• [What needs to be done] An exact copy of every record is the required answer.

• [The data]
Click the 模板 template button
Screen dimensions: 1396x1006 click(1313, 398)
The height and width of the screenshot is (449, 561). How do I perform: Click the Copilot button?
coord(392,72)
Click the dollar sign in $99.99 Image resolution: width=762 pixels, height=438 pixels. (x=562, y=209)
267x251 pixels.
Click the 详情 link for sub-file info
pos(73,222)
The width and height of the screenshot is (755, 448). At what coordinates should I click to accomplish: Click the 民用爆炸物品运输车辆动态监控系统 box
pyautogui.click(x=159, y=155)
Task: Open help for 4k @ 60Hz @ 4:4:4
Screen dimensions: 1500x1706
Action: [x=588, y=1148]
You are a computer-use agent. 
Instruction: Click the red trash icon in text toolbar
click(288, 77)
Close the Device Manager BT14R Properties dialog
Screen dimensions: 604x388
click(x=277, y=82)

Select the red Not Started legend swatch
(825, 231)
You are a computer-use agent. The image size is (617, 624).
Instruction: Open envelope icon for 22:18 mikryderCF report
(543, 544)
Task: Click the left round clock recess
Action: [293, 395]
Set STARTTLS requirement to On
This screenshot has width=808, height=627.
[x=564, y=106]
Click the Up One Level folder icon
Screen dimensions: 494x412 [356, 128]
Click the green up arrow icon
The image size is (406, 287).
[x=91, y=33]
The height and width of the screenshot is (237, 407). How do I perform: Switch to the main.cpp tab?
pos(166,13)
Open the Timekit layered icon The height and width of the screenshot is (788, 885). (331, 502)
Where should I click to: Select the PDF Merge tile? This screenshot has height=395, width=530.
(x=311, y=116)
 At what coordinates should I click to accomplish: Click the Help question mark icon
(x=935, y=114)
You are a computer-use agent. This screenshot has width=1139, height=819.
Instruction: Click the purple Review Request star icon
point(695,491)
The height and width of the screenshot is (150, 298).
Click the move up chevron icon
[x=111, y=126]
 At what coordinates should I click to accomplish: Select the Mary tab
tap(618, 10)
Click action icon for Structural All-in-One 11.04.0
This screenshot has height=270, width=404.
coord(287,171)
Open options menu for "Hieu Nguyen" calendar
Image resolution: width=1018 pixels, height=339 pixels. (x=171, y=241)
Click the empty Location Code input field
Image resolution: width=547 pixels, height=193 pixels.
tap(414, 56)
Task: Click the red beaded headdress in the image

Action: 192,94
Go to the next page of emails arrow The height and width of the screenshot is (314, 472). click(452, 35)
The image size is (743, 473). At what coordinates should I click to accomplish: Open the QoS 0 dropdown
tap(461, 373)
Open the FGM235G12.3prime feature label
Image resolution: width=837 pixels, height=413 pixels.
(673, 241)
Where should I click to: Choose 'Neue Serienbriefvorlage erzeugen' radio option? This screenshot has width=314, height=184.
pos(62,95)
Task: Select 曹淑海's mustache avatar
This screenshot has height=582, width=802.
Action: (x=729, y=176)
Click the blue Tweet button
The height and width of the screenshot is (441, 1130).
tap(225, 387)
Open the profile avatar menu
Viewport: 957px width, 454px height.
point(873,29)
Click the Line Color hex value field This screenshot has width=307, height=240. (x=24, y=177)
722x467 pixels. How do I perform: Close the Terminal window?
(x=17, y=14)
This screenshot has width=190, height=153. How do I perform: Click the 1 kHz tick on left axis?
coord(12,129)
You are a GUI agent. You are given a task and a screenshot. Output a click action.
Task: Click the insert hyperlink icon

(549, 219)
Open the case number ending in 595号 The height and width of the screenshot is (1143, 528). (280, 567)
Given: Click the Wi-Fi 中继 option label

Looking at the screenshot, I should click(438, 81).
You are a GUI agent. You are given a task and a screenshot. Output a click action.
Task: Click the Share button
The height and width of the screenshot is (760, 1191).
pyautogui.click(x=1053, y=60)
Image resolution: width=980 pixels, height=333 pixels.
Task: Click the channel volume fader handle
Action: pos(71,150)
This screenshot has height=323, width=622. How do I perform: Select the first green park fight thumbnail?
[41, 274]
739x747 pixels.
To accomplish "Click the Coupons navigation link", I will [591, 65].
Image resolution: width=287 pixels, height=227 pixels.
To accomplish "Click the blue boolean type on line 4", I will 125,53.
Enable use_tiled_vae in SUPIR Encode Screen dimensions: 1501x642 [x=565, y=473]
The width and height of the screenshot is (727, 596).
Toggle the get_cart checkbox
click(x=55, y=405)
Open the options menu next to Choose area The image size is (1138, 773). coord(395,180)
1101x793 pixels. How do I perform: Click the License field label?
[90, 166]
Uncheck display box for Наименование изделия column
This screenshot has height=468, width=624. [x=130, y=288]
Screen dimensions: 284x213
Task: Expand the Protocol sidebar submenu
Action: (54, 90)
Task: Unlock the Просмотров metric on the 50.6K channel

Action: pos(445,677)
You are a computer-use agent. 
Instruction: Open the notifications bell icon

• [Completed exercise]
Click the 模板 template button
Screen dimensions: 1396x1006 click(1313, 398)
The height and width of the screenshot is (449, 561). How do I perform: Click the Copilot button?
coord(392,72)
Click the dollar sign in $99.99 Image resolution: width=762 pixels, height=438 pixels. (x=562, y=209)
267x251 pixels.
Click the 详情 link for sub-file info
pos(73,222)
The width and height of the screenshot is (755, 448). At what coordinates should I click to accomplish: Click the 民用爆炸物品运输车辆动态监控系统 box
pyautogui.click(x=159, y=155)
Task: Open help for 4k @ 60Hz @ 4:4:4
Screen dimensions: 1500x1706
Action: [x=588, y=1148]
You are a computer-use agent. 
Instruction: Click the red trash icon in text toolbar
click(288, 77)
Close the Device Manager BT14R Properties dialog
Screen dimensions: 604x388
click(x=277, y=82)

Select the red Not Started legend swatch
(825, 231)
You are a computer-use agent. The image size is (617, 624).
Instruction: Open envelope icon for 22:18 mikryderCF report
(543, 544)
Task: Click the left round clock recess
Action: [293, 395]
Set STARTTLS requirement to On
This screenshot has width=808, height=627.
[x=564, y=106]
Click the Up One Level folder icon
Screen dimensions: 494x412 [356, 128]
Click the green up arrow icon
The image size is (406, 287).
[x=91, y=33]
The height and width of the screenshot is (237, 407). How do I perform: Switch to the main.cpp tab?
pos(166,13)
Open the Timekit layered icon The height and width of the screenshot is (788, 885). (331, 502)
Where should I click to: Select the PDF Merge tile? This screenshot has height=395, width=530.
(x=311, y=116)
 At what coordinates should I click to accomplish: Click the Help question mark icon
(x=935, y=114)
You are a computer-use agent. This screenshot has width=1139, height=819.
Instruction: Click the purple Review Request star icon
point(695,491)
The height and width of the screenshot is (150, 298).
Click the move up chevron icon
[x=111, y=126]
 At what coordinates should I click to accomplish: Select the Mary tab
tap(618, 10)
Click action icon for Structural All-in-One 11.04.0
This screenshot has height=270, width=404.
coord(287,171)
Open options menu for "Hieu Nguyen" calendar
Image resolution: width=1018 pixels, height=339 pixels. (x=171, y=241)
Click the empty Location Code input field
Image resolution: width=547 pixels, height=193 pixels.
tap(414, 56)
Task: Click the red beaded headdress in the image

Action: 192,94
Go to the next page of emails arrow The height and width of the screenshot is (314, 472). click(452, 35)
The image size is (743, 473). At what coordinates should I click to accomplish: Open the QoS 0 dropdown
tap(461, 373)
Open the FGM235G12.3prime feature label
Image resolution: width=837 pixels, height=413 pixels.
(673, 241)
Where should I click to: Choose 'Neue Serienbriefvorlage erzeugen' radio option? This screenshot has width=314, height=184.
pos(62,95)
Task: Select 曹淑海's mustache avatar
This screenshot has height=582, width=802.
Action: (x=729, y=176)
Click the blue Tweet button
The height and width of the screenshot is (441, 1130).
tap(225, 387)
Open the profile avatar menu
Viewport: 957px width, 454px height.
point(873,29)
Click the Line Color hex value field This screenshot has width=307, height=240. (x=24, y=177)
722x467 pixels. How do I perform: Close the Terminal window?
(x=17, y=14)
This screenshot has width=190, height=153. How do I perform: Click the 1 kHz tick on left axis?
coord(12,129)
You are a GUI agent. You are given a task and a screenshot. Output a click action.
Task: Click the insert hyperlink icon

(549, 219)
Open the case number ending in 595号 The height and width of the screenshot is (1143, 528). (280, 567)
Given: Click the Wi-Fi 中继 option label

Looking at the screenshot, I should click(438, 81).
You are a GUI agent. You are given a task and a screenshot. Output a click action.
Task: Click the Share button
The height and width of the screenshot is (760, 1191).
pyautogui.click(x=1053, y=60)
Image resolution: width=980 pixels, height=333 pixels.
Task: Click the channel volume fader handle
Action: pos(71,150)
This screenshot has height=323, width=622. How do I perform: Select the first green park fight thumbnail?
[41, 274]
739x747 pixels.
To accomplish "Click the Coupons navigation link", I will [591, 65].
Image resolution: width=287 pixels, height=227 pixels.
To accomplish "Click the blue boolean type on line 4", I will 125,53.
Enable use_tiled_vae in SUPIR Encode Screen dimensions: 1501x642 [x=565, y=473]
The width and height of the screenshot is (727, 596).
Toggle the get_cart checkbox
click(x=55, y=405)
Open the options menu next to Choose area The image size is (1138, 773). coord(395,180)
1101x793 pixels. How do I perform: Click the License field label?
[90, 166]
Uncheck display box for Наименование изделия column
This screenshot has height=468, width=624. [x=130, y=288]
Screen dimensions: 284x213
Task: Expand the Protocol sidebar submenu
Action: (54, 90)
Task: Unlock the Просмотров metric on the 50.6K channel

Action: pos(445,677)
You are a computer-use agent. 
Instruction: Open the notifications bell icon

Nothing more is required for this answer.